About this exercise: From the entries below, copy every line holding the word "Server".

[Stored data entries]
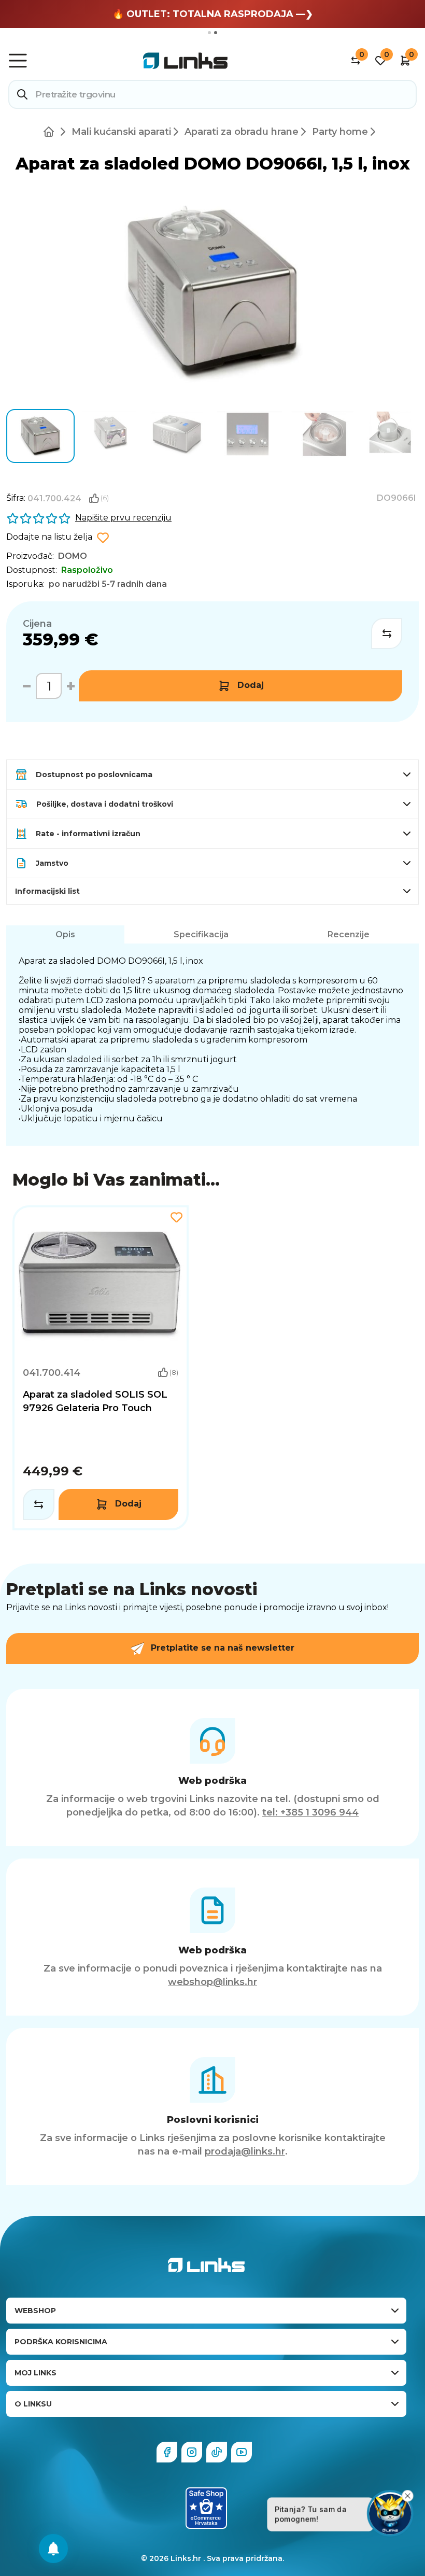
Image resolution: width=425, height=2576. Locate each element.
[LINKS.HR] (53, 2548)
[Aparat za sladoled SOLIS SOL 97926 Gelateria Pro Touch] (101, 1367)
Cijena (37, 623)
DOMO (72, 556)
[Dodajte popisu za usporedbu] (386, 633)
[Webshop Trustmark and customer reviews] (206, 2508)
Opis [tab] (65, 934)
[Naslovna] (51, 131)
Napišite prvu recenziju (123, 518)
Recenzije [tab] (349, 934)
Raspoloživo (87, 570)
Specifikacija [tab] (201, 934)
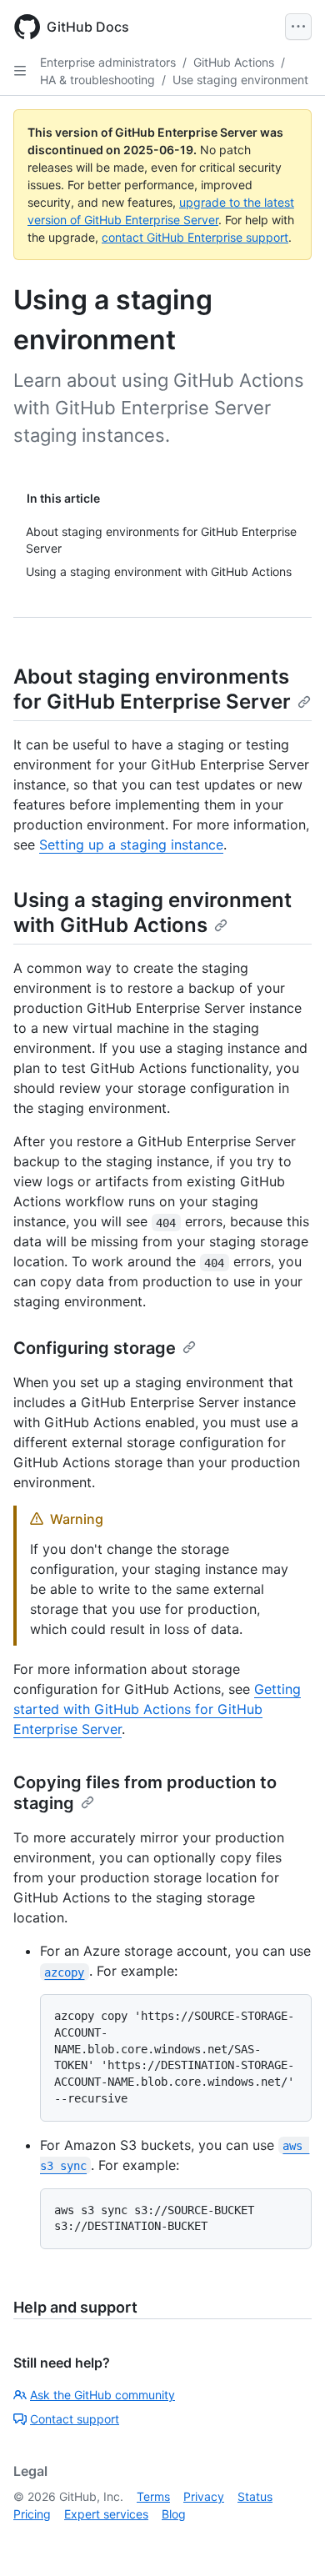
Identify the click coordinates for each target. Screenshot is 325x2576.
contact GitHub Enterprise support (195, 237)
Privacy (203, 2496)
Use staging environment (240, 80)
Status (255, 2496)
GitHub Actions (233, 62)
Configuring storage (94, 1348)
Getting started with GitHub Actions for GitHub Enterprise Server (157, 1709)
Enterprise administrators (108, 62)
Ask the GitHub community (102, 2395)
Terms (153, 2496)
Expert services (106, 2514)
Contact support (74, 2419)
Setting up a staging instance (131, 844)
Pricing (32, 2514)
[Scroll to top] (288, 2539)
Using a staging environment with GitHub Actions (152, 912)
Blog (174, 2514)
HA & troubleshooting (97, 80)
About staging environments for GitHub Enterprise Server (152, 689)
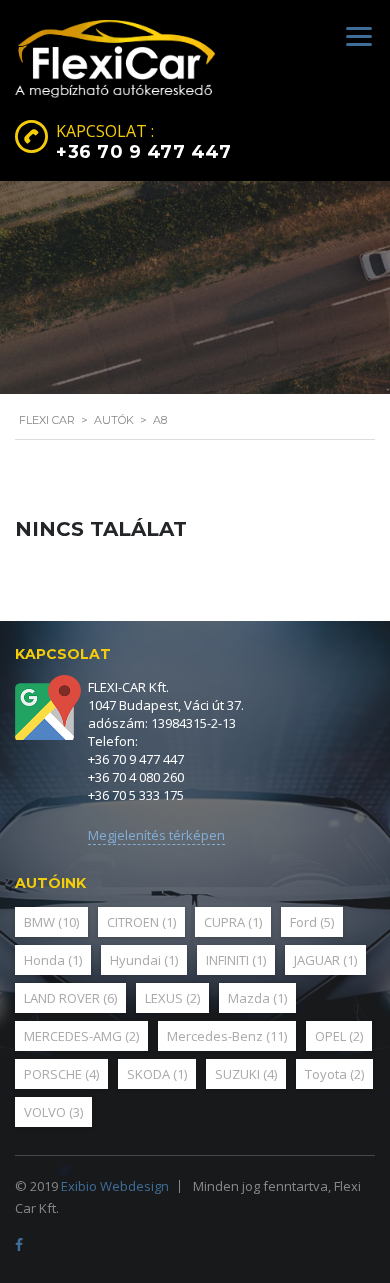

Answer to this problem:
Getting started with GitHub Actions for GitHub Enterprise Server (157, 1709)
About staging environments for GitHub Enterprise Server (152, 689)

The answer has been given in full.